++++ ITEMS ++++
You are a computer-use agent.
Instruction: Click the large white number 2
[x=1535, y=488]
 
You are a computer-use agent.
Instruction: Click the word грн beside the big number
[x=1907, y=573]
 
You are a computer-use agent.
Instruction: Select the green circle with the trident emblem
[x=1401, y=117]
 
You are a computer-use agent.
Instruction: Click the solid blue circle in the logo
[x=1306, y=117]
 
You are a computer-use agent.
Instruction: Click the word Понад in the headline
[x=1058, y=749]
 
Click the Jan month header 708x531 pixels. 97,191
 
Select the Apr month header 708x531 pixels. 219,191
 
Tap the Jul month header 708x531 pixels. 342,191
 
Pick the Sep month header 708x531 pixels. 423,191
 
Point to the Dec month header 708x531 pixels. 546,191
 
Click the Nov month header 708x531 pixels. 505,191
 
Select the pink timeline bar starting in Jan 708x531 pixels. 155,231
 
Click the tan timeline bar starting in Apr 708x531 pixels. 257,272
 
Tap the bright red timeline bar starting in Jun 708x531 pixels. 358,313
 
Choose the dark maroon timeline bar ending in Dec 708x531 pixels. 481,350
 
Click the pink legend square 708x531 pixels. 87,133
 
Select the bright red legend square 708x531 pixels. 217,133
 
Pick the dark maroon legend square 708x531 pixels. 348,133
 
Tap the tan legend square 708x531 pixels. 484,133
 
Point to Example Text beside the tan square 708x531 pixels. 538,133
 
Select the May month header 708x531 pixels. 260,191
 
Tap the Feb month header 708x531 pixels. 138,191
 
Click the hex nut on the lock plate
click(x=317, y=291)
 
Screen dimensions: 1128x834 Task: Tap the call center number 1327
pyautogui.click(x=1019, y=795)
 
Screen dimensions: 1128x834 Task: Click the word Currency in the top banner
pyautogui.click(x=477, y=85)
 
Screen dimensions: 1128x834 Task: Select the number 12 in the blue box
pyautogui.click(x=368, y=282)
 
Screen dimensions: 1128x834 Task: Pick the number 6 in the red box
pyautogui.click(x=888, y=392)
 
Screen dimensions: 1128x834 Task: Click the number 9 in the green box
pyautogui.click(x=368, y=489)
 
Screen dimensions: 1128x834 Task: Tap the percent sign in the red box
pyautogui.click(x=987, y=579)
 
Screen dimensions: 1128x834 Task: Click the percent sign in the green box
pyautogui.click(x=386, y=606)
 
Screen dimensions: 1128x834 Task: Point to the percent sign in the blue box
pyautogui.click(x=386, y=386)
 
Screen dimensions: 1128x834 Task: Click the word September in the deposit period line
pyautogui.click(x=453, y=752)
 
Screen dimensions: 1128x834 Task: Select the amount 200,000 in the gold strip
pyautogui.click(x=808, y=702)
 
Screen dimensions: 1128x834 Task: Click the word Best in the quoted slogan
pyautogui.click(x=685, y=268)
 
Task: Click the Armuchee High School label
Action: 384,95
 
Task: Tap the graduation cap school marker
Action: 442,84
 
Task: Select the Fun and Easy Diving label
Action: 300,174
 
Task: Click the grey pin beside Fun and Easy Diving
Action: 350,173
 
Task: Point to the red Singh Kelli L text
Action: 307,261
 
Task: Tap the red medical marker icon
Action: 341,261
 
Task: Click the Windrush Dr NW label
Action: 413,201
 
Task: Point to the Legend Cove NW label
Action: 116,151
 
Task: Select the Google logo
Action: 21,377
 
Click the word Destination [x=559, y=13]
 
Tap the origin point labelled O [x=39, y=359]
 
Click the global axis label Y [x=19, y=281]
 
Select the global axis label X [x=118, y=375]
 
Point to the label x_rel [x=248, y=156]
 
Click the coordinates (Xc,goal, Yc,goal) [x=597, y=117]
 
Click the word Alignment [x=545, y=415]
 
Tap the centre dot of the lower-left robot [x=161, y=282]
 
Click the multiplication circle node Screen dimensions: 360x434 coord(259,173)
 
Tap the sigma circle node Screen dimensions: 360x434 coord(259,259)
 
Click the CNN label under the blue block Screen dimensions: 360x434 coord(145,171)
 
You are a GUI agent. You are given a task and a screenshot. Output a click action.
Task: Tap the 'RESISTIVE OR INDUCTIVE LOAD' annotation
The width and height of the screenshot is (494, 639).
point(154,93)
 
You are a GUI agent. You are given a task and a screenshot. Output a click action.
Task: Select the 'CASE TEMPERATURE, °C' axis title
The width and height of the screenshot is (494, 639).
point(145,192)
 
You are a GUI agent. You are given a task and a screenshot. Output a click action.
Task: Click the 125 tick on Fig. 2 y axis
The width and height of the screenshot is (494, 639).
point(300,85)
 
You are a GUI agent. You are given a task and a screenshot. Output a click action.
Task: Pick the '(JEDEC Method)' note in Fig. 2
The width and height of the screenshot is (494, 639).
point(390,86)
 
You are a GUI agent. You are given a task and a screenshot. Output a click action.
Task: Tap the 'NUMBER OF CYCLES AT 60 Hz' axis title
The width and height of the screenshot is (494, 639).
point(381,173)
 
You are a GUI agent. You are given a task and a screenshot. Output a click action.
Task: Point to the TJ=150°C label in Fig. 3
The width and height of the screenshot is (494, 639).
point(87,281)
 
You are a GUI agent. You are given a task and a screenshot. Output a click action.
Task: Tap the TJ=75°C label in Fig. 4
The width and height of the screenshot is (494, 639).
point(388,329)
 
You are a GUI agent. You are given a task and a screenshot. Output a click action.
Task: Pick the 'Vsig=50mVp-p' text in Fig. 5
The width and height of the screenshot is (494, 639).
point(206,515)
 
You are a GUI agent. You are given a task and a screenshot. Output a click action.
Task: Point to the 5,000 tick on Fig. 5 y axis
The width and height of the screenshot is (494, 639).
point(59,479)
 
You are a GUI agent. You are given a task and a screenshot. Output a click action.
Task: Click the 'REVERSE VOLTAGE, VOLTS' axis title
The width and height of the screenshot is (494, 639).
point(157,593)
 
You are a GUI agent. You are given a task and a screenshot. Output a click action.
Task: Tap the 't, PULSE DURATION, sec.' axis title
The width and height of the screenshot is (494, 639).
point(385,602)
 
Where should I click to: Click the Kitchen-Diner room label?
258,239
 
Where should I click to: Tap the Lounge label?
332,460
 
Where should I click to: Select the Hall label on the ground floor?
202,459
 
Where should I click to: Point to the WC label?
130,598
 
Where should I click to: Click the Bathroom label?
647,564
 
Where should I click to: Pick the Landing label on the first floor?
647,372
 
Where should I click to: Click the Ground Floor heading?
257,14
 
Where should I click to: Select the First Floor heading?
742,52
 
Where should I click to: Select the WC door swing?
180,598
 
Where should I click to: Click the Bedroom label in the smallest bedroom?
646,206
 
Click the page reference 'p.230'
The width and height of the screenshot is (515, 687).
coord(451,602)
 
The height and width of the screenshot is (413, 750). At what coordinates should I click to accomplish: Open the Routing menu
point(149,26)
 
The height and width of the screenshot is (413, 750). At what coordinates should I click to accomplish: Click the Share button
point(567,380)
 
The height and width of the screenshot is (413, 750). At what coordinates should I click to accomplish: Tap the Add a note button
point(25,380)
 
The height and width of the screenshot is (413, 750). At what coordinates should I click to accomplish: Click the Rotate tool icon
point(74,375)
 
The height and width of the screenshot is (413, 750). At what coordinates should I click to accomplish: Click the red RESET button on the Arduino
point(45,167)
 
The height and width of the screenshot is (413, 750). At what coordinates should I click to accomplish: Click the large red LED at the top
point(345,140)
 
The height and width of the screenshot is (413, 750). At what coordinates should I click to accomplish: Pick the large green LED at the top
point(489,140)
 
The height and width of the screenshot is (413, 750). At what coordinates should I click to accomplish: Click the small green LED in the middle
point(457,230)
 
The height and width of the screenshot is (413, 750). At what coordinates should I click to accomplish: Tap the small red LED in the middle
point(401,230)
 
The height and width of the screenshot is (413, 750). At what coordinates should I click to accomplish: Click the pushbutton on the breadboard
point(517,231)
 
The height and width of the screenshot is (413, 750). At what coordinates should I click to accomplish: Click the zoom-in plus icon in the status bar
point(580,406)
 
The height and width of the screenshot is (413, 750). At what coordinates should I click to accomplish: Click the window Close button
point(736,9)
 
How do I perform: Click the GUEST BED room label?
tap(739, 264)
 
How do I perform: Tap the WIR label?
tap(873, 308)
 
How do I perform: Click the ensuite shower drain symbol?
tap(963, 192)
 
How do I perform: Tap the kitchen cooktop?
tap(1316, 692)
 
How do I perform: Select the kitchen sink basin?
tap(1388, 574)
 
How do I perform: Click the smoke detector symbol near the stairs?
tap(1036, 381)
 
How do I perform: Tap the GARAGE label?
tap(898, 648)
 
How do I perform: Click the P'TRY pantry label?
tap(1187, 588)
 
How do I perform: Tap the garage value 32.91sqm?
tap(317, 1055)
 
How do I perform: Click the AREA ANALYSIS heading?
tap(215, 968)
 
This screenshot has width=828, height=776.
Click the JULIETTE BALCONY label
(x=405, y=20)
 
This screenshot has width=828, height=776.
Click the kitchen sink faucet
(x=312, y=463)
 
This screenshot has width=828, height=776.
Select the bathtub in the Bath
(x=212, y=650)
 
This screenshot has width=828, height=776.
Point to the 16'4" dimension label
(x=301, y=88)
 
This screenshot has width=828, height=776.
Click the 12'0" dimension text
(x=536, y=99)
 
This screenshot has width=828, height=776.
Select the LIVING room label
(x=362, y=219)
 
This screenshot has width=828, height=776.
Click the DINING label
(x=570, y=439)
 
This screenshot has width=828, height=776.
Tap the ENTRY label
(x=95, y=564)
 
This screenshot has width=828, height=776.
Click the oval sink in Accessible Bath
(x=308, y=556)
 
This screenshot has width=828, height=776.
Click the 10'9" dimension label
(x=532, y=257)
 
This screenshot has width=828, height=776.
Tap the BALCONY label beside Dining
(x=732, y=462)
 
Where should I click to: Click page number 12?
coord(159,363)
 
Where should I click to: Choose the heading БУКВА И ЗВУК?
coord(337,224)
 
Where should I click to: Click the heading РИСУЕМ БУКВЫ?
++++
• [PROBLEM REQUIREMENTS]: Count the lines in the data entries that contain the word "tick", treating uppercase and lowercase as different, and give only the number.

• [FINISHED ANSWER]: 2